**Given text**.
..........
The Cottonwood

When I’m visit my hometown, I like to go for walks with my parents
They live on the eastern edge of South Dakota, where the Big Sioux runs down to meet the Missouri. There’s a wooded peninsula between the two rivers. A quiet area full of cottonwoods. We see deer, Baltimore orioles, and the occasional pileated woodpecker working a dead trunk. It is kind of quiet place that empties my head.
On our last walk, we found a stump. Huge — wider across than I expected, the kind of trunk you stop and put your hand on. Given where it stood, in the sandy ground between two rivers, I’m certain it was a cottonwood.
Cottonwoods are among the fastest-growing hardwoods on the continent, They thrive in the sandy soil of the region. From the size of it, I’d guess close to a century old, give or take.
At that age, it was a sapling around the First World War and the 1918 influenza pandemic. It was already decades old before there were antibiotics. When it gained measureable height, insulin hadn’t been discovered, and the idea of operating on a beating human heart was unthinkable. It stood through the second war, the interstates, the moon landing, and COVID.
One tree, alive long enough to share the planet with MRI scanners, heart transplants, pig-to-human transplants, genomic medicine, and the start of the AI boom.
..........
**Work instructions**.
- a) List every animal the text about the cottonwood says is seen on the walks.
- b) Answer these questions from the text about the cottonwood:
(i) Which two rivers meet near where the parents live?
(ii) What kind of ground did the stump stand in?
(iii) About how old does the writer guess the tree was?
..........
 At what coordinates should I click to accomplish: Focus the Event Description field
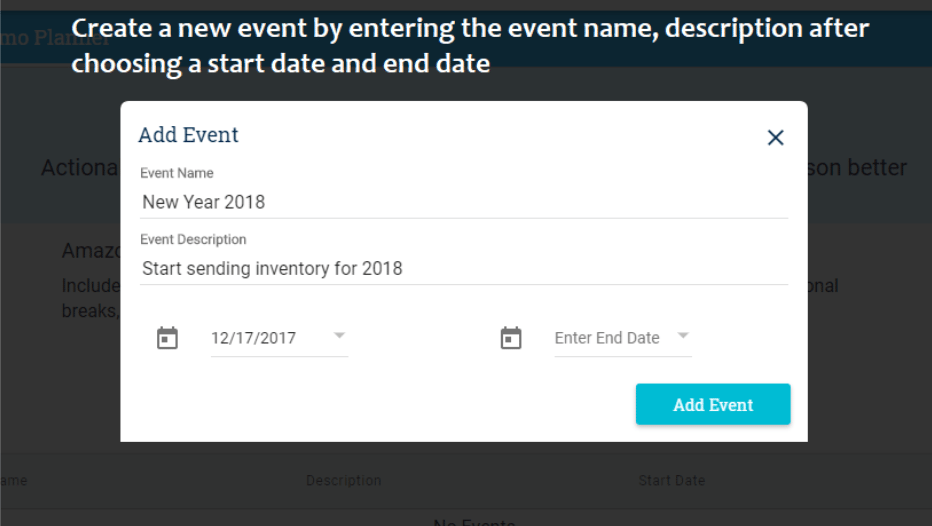coord(464,269)
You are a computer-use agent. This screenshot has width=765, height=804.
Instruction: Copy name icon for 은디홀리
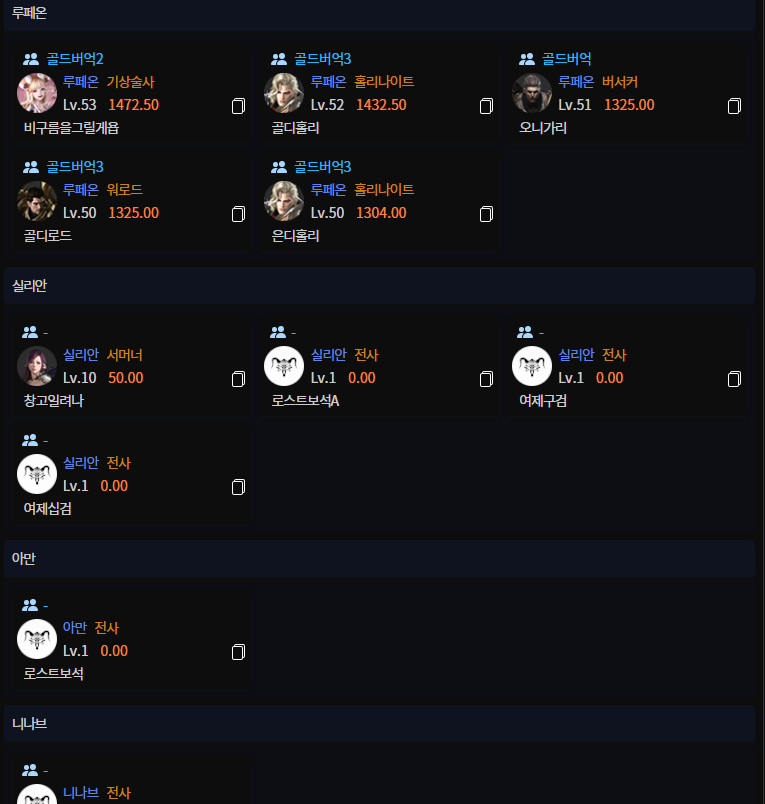tap(486, 214)
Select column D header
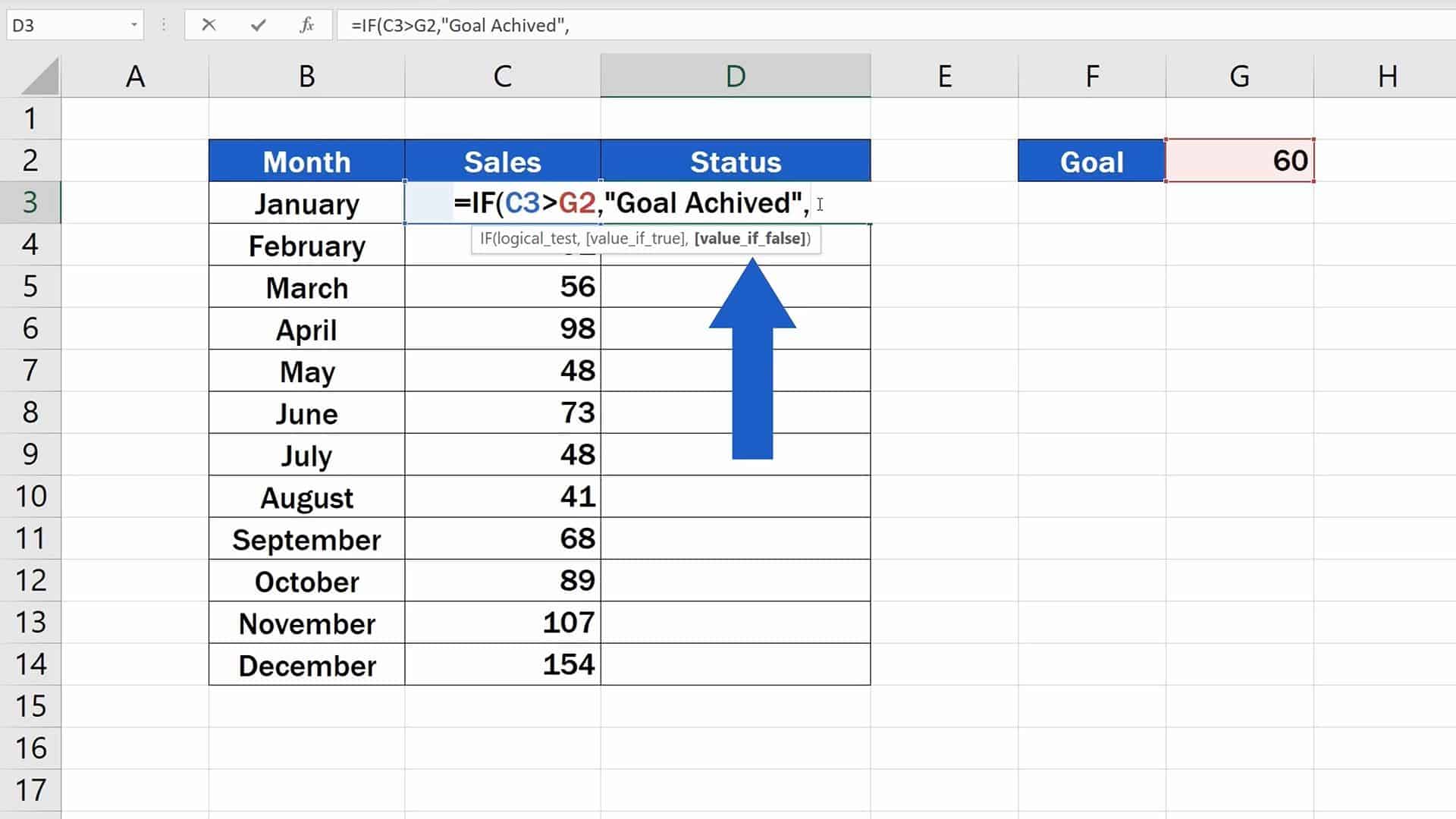Image resolution: width=1456 pixels, height=819 pixels. pyautogui.click(x=734, y=75)
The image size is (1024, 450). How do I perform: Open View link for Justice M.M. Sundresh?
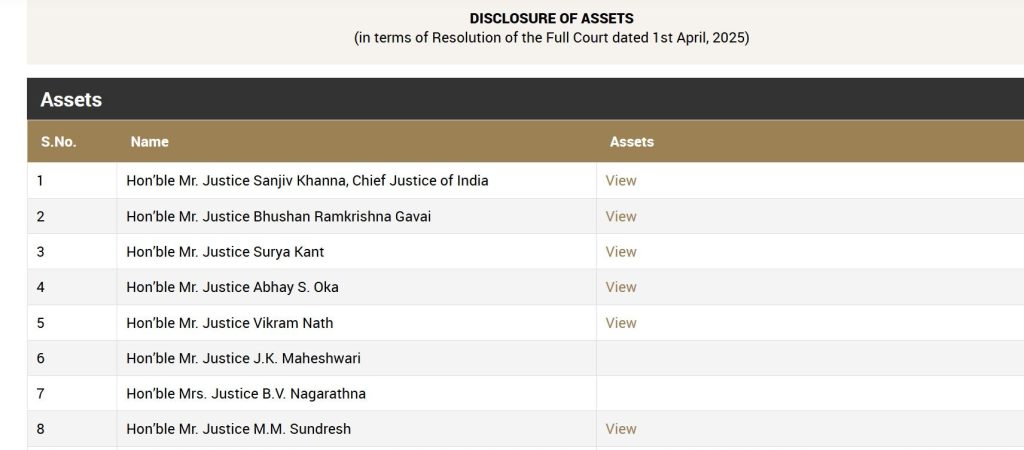pyautogui.click(x=620, y=428)
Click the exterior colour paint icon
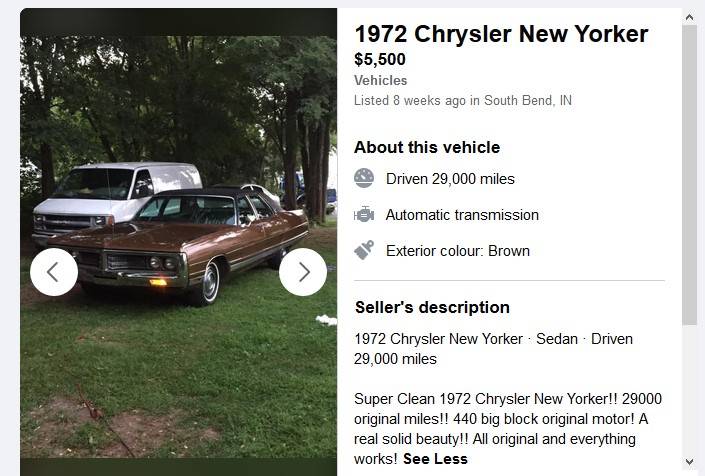 coord(364,251)
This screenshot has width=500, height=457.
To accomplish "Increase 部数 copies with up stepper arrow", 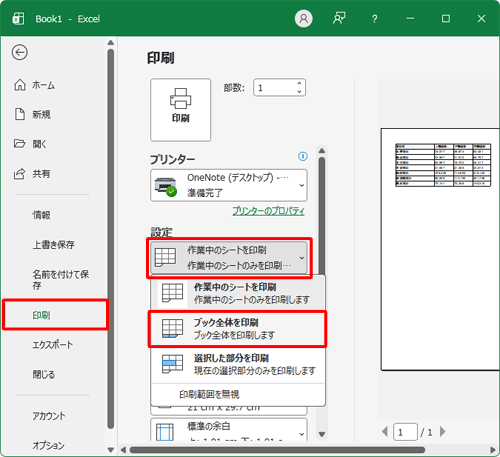I will tap(299, 83).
..........
**Responses by item number**.
- a)
Deer
Baltimore orioles
Pileated woodpecker

- b)
(i) The Big Sioux and the Missouri.
(ii) Sandy ground between two rivers.
(iii) Close to a century old, give or take.